> WORK TO COMPLETE: Transcribe exactly everything in the data below from the line containing "Where should I click to: Open" down to the line containing "The height and", both lines included and nothing further.

> RECORDS FOR THE EXERCISE:
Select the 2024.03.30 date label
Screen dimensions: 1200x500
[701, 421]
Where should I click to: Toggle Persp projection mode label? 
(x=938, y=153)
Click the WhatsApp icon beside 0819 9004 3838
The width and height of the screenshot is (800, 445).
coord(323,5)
* * *
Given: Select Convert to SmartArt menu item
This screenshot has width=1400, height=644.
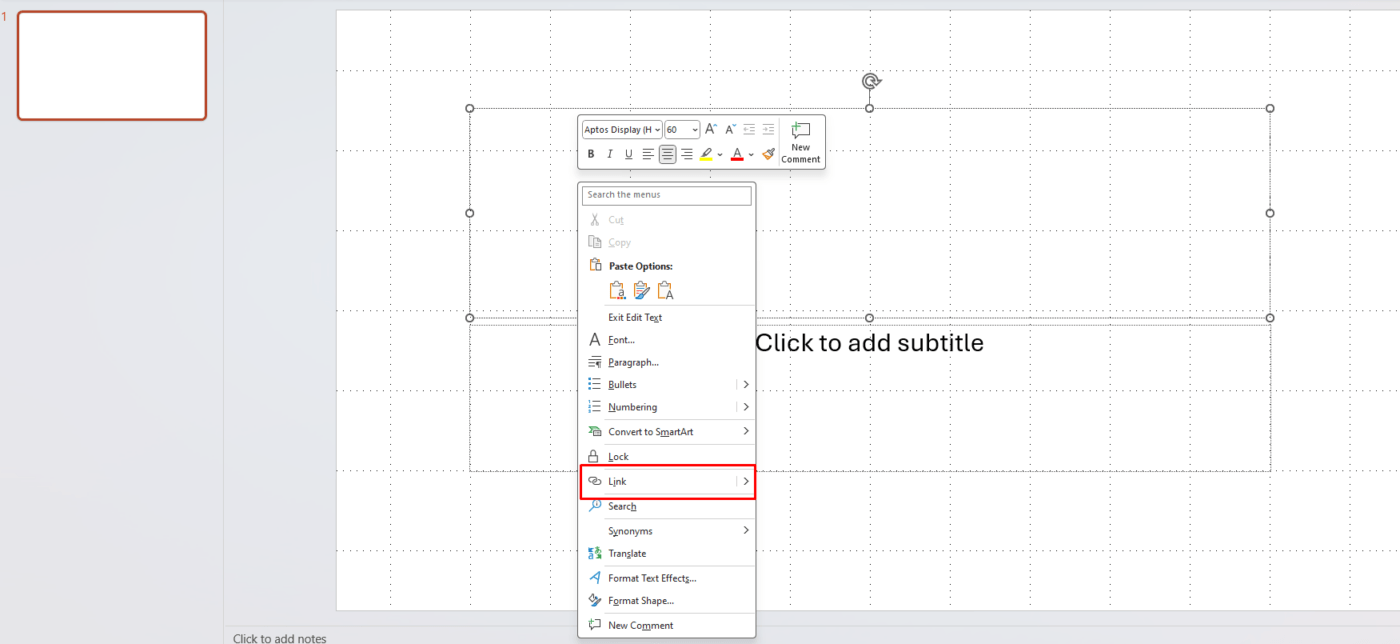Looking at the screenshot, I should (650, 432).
--
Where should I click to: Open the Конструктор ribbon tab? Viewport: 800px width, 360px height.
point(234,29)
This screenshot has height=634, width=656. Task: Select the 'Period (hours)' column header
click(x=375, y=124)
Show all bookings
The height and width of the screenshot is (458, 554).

> SOLUTION FOR THIS TASK:
Where should I click to: Open the Конструктор ribbon tab? Viewport: 800px width, 360px height.
point(234,29)
This screenshot has height=634, width=656. Task: Select the 'Period (hours)' column header
click(x=375, y=124)
Show all bookings
The height and width of the screenshot is (458, 554).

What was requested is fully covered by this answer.